## What this task involves
Convert the lines below into a numbered list, omitting any blank lines and leaving the pictures out.

Items from a data source

________________

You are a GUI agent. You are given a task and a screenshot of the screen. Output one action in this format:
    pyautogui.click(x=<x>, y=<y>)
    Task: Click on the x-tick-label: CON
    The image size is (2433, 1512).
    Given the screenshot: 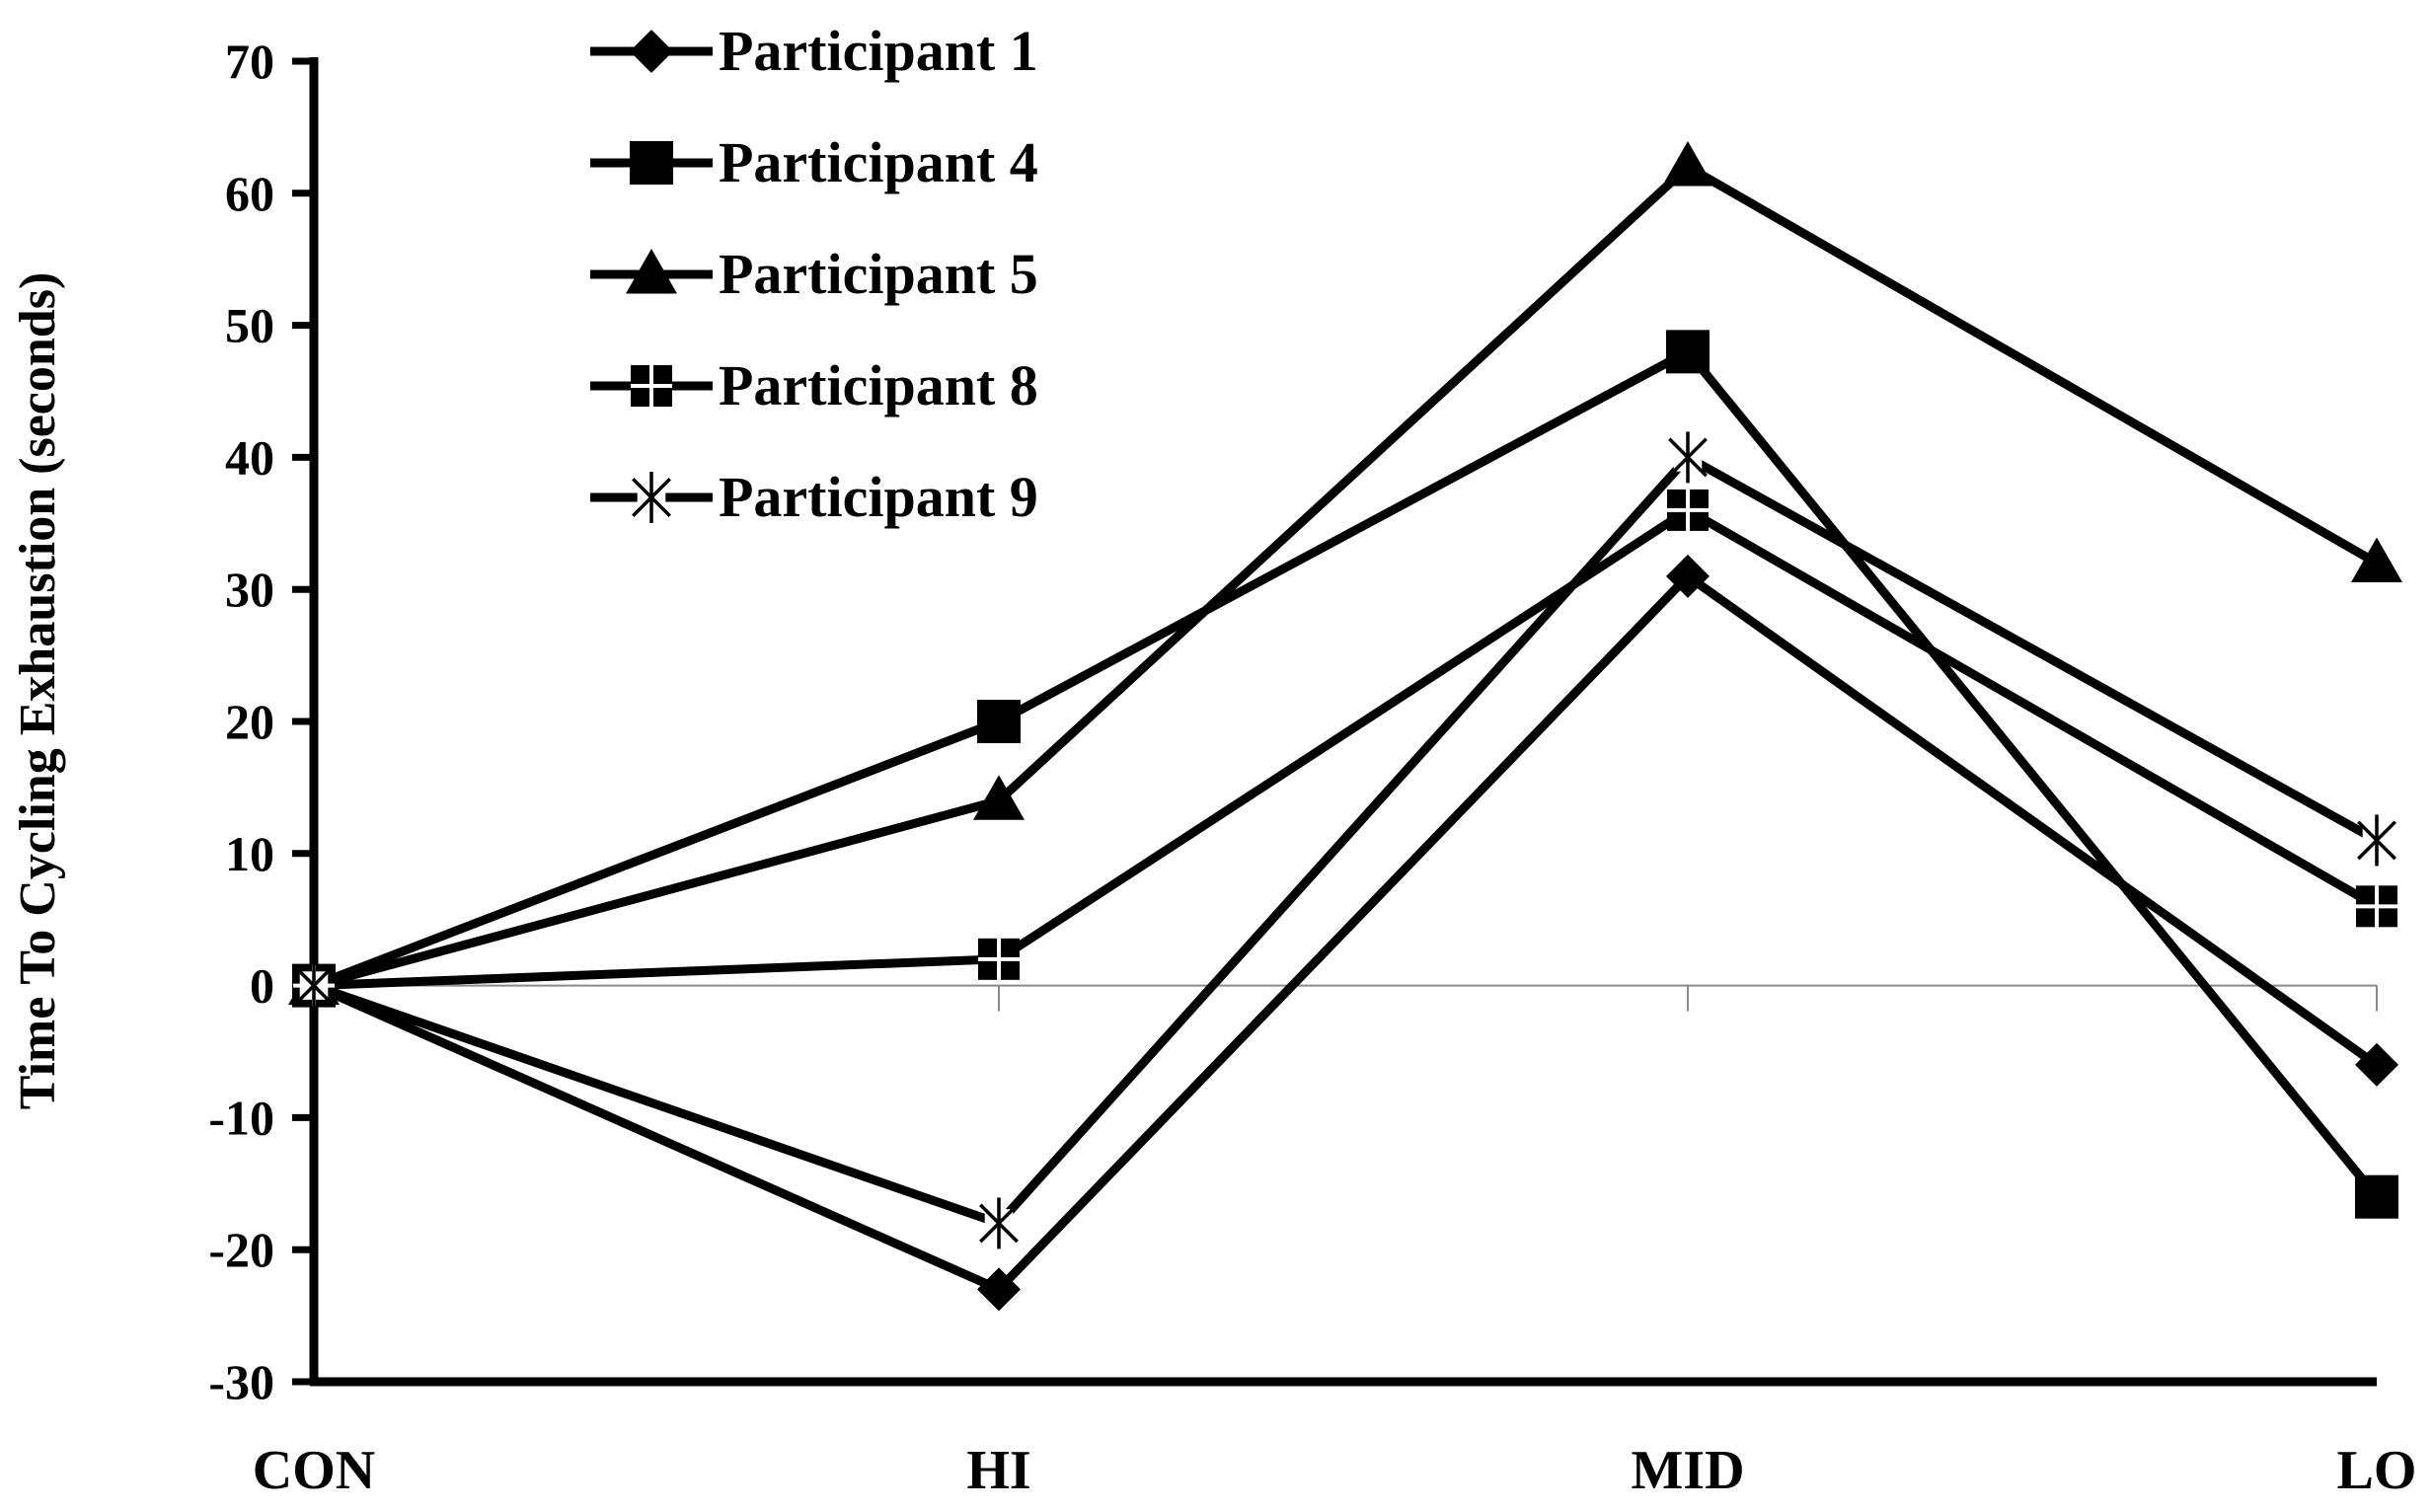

________________

## Task answer
1. You are a GUI agent. You are given a task and a screenshot of the screen. Output one action in this format:
2.     pyautogui.click(x=<x>, y=<y>)
3.     Task: Click on the x-tick-label: CON
4.     The image size is (2433, 1512).
5.     Given the screenshot: 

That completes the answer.